**Entries supplied:**
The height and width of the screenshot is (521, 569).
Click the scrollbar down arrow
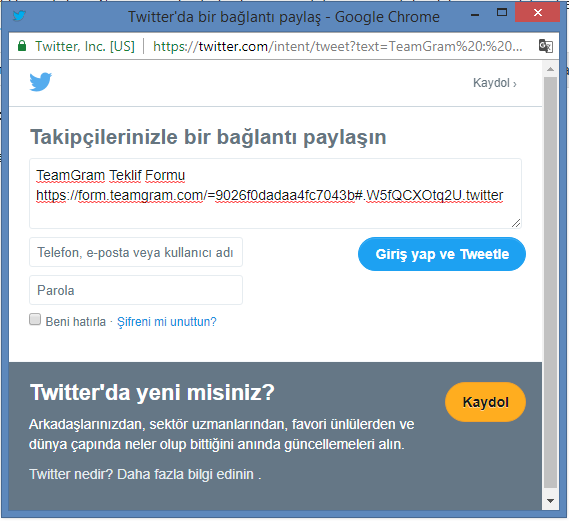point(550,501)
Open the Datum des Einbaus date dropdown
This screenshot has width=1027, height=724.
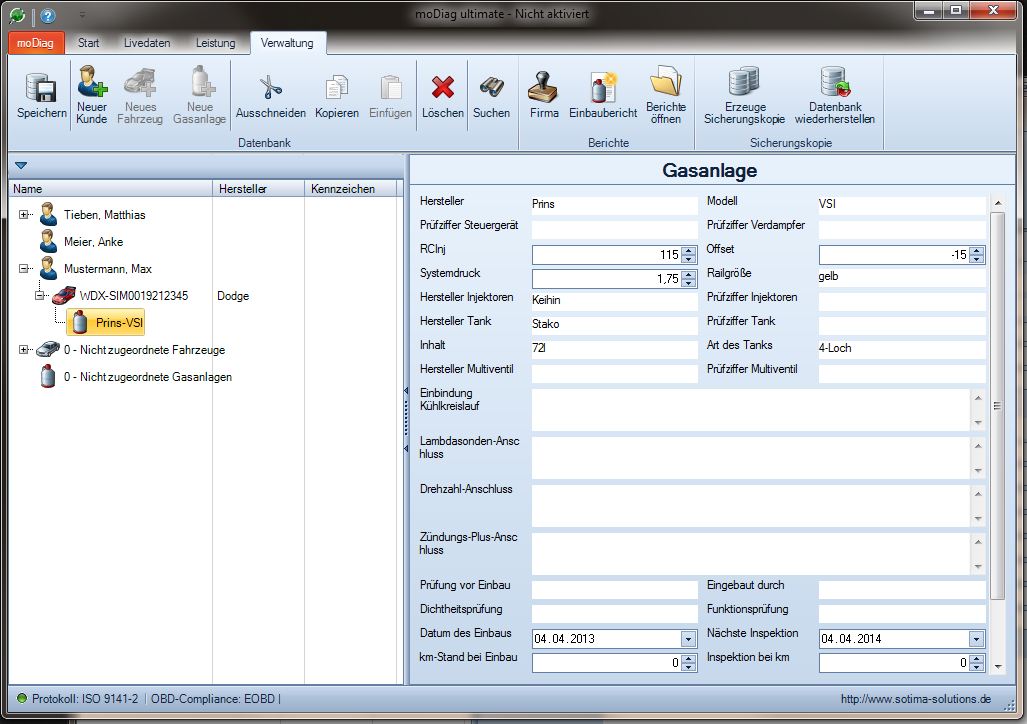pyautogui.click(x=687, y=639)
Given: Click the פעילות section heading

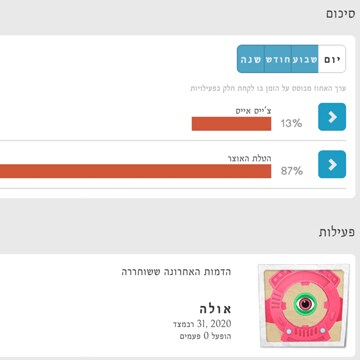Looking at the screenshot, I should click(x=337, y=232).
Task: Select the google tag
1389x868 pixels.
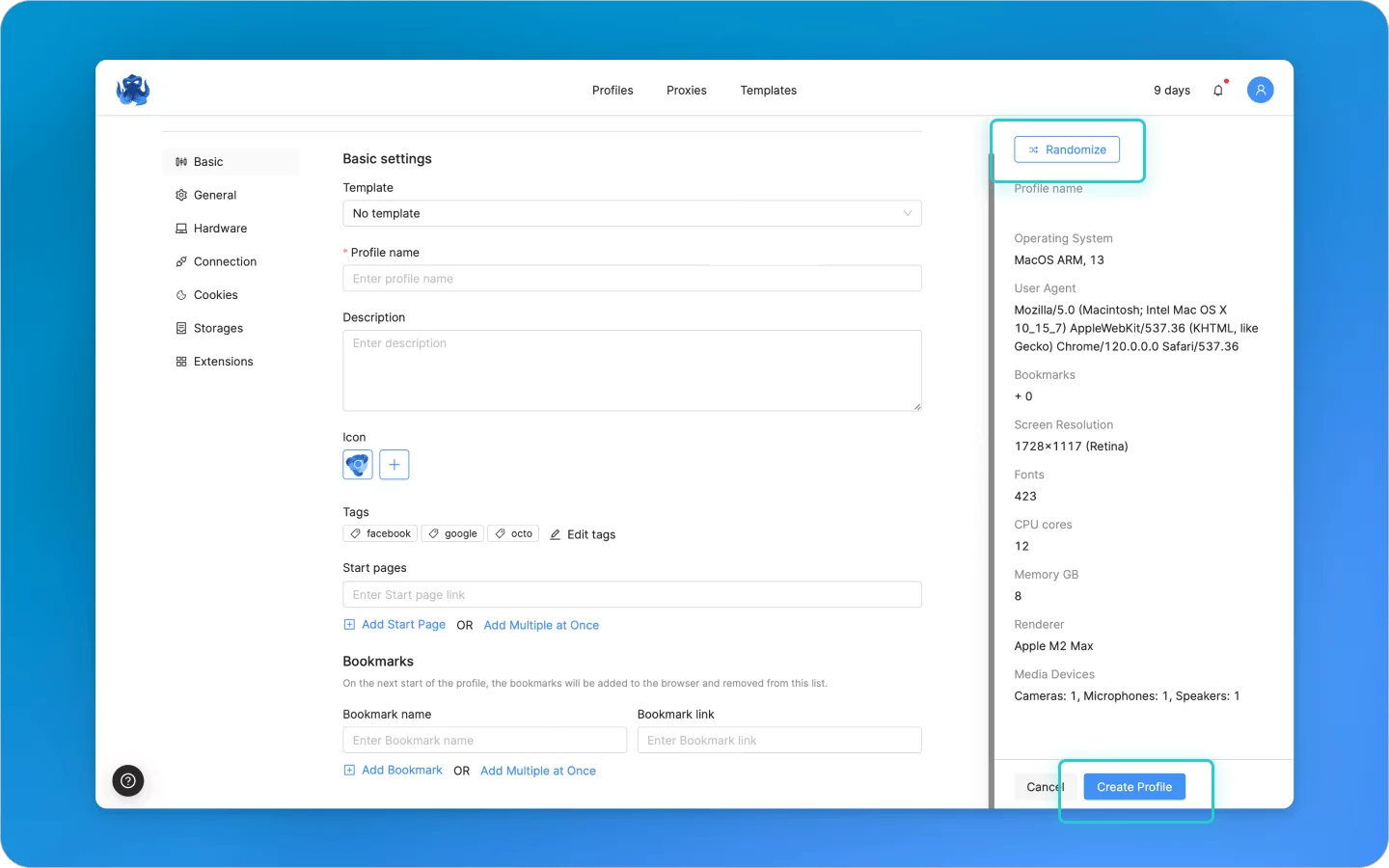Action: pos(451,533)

**What you should do:** With the images omitted, return the full material exactly.

**Response to this exercise:**
The height and width of the screenshot is (521, 569).
Click the scrollbar down arrow
point(550,501)
Open the Datum des Einbaus date dropdown
This screenshot has width=1027, height=724.
pyautogui.click(x=687, y=639)
Given: Click the פעילות section heading

Looking at the screenshot, I should click(x=337, y=232).
Task: Select the google tag
1389x868 pixels.
Action: pos(451,533)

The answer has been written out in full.